(Stored data entries)
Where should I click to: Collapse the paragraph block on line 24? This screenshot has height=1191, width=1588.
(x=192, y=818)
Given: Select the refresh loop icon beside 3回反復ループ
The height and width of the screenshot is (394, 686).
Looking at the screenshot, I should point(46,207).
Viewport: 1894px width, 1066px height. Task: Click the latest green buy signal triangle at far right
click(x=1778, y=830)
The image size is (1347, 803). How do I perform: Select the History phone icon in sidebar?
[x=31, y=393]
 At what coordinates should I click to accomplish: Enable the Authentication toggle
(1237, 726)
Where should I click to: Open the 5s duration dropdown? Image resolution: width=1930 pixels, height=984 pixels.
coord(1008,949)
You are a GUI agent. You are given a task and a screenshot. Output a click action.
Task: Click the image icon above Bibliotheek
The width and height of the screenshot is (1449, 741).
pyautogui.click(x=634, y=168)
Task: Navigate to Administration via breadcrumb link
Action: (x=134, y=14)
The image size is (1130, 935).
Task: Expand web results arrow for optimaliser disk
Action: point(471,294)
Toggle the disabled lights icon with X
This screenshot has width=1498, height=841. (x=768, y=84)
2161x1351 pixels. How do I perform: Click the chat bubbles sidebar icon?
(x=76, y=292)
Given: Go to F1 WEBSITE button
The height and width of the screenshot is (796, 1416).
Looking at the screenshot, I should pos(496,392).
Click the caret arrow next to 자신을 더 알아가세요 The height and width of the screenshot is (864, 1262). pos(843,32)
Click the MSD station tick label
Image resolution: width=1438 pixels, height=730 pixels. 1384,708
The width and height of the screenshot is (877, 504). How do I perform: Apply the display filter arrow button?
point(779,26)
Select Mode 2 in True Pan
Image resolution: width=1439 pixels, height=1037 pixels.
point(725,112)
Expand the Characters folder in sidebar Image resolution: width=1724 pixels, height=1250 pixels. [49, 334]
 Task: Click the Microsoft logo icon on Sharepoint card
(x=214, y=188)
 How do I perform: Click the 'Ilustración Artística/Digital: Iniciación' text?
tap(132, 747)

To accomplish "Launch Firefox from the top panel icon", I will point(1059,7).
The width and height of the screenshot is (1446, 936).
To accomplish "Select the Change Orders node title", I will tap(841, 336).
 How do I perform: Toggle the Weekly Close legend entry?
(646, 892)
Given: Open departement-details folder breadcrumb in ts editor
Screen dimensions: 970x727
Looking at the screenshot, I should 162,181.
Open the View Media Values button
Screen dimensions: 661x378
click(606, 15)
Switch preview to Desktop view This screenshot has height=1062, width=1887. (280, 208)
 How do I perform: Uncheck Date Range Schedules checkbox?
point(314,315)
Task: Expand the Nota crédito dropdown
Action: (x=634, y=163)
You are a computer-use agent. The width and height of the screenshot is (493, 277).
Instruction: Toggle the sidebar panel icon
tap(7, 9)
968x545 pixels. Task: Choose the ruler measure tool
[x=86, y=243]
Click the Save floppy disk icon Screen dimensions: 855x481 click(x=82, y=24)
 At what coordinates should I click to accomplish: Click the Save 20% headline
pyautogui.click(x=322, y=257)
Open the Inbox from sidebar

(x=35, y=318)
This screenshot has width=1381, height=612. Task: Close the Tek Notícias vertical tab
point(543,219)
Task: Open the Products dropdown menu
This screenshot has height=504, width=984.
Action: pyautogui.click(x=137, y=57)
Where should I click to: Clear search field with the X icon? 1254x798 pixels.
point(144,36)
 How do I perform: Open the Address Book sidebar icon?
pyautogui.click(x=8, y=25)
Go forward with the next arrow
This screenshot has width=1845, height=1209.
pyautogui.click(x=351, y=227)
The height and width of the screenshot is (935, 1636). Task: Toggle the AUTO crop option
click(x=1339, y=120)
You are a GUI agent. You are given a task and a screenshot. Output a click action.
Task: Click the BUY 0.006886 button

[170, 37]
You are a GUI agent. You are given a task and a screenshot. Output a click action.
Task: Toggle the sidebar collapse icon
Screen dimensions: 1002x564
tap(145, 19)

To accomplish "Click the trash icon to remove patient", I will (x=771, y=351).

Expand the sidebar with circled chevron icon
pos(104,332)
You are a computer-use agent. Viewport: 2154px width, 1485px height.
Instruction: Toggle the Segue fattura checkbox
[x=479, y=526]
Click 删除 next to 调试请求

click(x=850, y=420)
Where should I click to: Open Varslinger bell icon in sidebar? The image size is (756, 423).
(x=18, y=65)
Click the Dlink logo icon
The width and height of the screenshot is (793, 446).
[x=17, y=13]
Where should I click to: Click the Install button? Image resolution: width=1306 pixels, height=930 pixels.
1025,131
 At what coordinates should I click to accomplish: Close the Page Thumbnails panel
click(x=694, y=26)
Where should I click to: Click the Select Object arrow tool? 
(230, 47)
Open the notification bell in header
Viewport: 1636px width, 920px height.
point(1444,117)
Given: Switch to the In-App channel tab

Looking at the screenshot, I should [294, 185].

_Problem description_:
This exercise requires the entries above to be restated exactly.

_Result_:
Where should I click to: Collapse the paragraph block on line 24? This screenshot has height=1191, width=1588.
(x=192, y=818)
Given: Select the refresh loop icon beside 3回反復ループ
The height and width of the screenshot is (394, 686).
Looking at the screenshot, I should point(46,207).
Viewport: 1894px width, 1066px height. Task: Click the latest green buy signal triangle at far right
click(x=1778, y=830)
The image size is (1347, 803). How do I perform: Select the History phone icon in sidebar?
[x=31, y=393]
 At what coordinates should I click to accomplish: Enable the Authentication toggle
(1237, 726)
Where should I click to: Open the 5s duration dropdown? Image resolution: width=1930 pixels, height=984 pixels.
coord(1008,949)
You are a GUI agent. You are given a task and a screenshot. Output a click action.
Task: Click the image icon above Bibliotheek
The width and height of the screenshot is (1449, 741).
pyautogui.click(x=634, y=168)
Task: Navigate to Administration via breadcrumb link
Action: (x=134, y=14)
The image size is (1130, 935).
Task: Expand web results arrow for optimaliser disk
Action: point(471,294)
Toggle the disabled lights icon with X
This screenshot has width=1498, height=841. (x=768, y=84)
2161x1351 pixels. How do I perform: Click the chat bubbles sidebar icon?
(x=76, y=292)
Given: Go to F1 WEBSITE button
The height and width of the screenshot is (796, 1416).
Looking at the screenshot, I should pos(496,392).
Click the caret arrow next to 자신을 더 알아가세요 The height and width of the screenshot is (864, 1262). pos(843,32)
Click the MSD station tick label
Image resolution: width=1438 pixels, height=730 pixels. 1384,708
The width and height of the screenshot is (877, 504). How do I perform: Apply the display filter arrow button?
point(779,26)
Select Mode 2 in True Pan
Image resolution: width=1439 pixels, height=1037 pixels.
point(725,112)
Expand the Characters folder in sidebar Image resolution: width=1724 pixels, height=1250 pixels. [49, 334]
 Task: Click the Microsoft logo icon on Sharepoint card
(x=214, y=188)
 How do I perform: Click the 'Ilustración Artística/Digital: Iniciación' text?
tap(132, 747)

To accomplish "Launch Firefox from the top panel icon", I will point(1059,7).
The width and height of the screenshot is (1446, 936).
To accomplish "Select the Change Orders node title", I will tap(841, 336).
 How do I perform: Toggle the Weekly Close legend entry?
(646, 892)
Given: Open departement-details folder breadcrumb in ts editor
Screen dimensions: 970x727
Looking at the screenshot, I should 162,181.
Open the View Media Values button
Screen dimensions: 661x378
click(606, 15)
Switch preview to Desktop view This screenshot has height=1062, width=1887. (280, 208)
 How do I perform: Uncheck Date Range Schedules checkbox?
point(314,315)
Task: Expand the Nota crédito dropdown
Action: (x=634, y=163)
You are a computer-use agent. The width and height of the screenshot is (493, 277).
Instruction: Toggle the sidebar panel icon
tap(7, 9)
968x545 pixels. Task: Choose the ruler measure tool
[x=86, y=243]
Click the Save floppy disk icon Screen dimensions: 855x481 click(x=82, y=24)
 At what coordinates should I click to accomplish: Click the Save 20% headline
pyautogui.click(x=322, y=257)
Open the Inbox from sidebar

(x=35, y=318)
This screenshot has width=1381, height=612. Task: Close the Tek Notícias vertical tab
point(543,219)
Task: Open the Products dropdown menu
This screenshot has height=504, width=984.
Action: pyautogui.click(x=137, y=57)
Where should I click to: Clear search field with the X icon? 1254x798 pixels.
point(144,36)
 How do I perform: Open the Address Book sidebar icon?
pyautogui.click(x=8, y=25)
Go forward with the next arrow
This screenshot has width=1845, height=1209.
pyautogui.click(x=351, y=227)
The height and width of the screenshot is (935, 1636). Task: Toggle the AUTO crop option
click(x=1339, y=120)
You are a GUI agent. You are given a task and a screenshot. Output a click action.
Task: Click the BUY 0.006886 button

[170, 37]
You are a GUI agent. You are given a task and a screenshot. Output a click action.
Task: Toggle the sidebar collapse icon
Screen dimensions: 1002x564
tap(145, 19)

To accomplish "Click the trash icon to remove patient", I will (x=771, y=351).

Expand the sidebar with circled chevron icon
pos(104,332)
You are a computer-use agent. Viewport: 2154px width, 1485px height.
Instruction: Toggle the Segue fattura checkbox
[x=479, y=526]
Click 删除 next to 调试请求

click(x=850, y=420)
Where should I click to: Open Varslinger bell icon in sidebar? The image size is (756, 423).
(x=18, y=65)
Click the Dlink logo icon
The width and height of the screenshot is (793, 446).
[x=17, y=13]
Where should I click to: Click the Install button? Image resolution: width=1306 pixels, height=930 pixels.
1025,131
 At what coordinates should I click to accomplish: Close the Page Thumbnails panel
click(x=694, y=26)
Where should I click to: Click the Select Object arrow tool? 
(230, 47)
Open the notification bell in header
Viewport: 1636px width, 920px height.
point(1444,117)
Given: Switch to the In-App channel tab

Looking at the screenshot, I should [294, 185].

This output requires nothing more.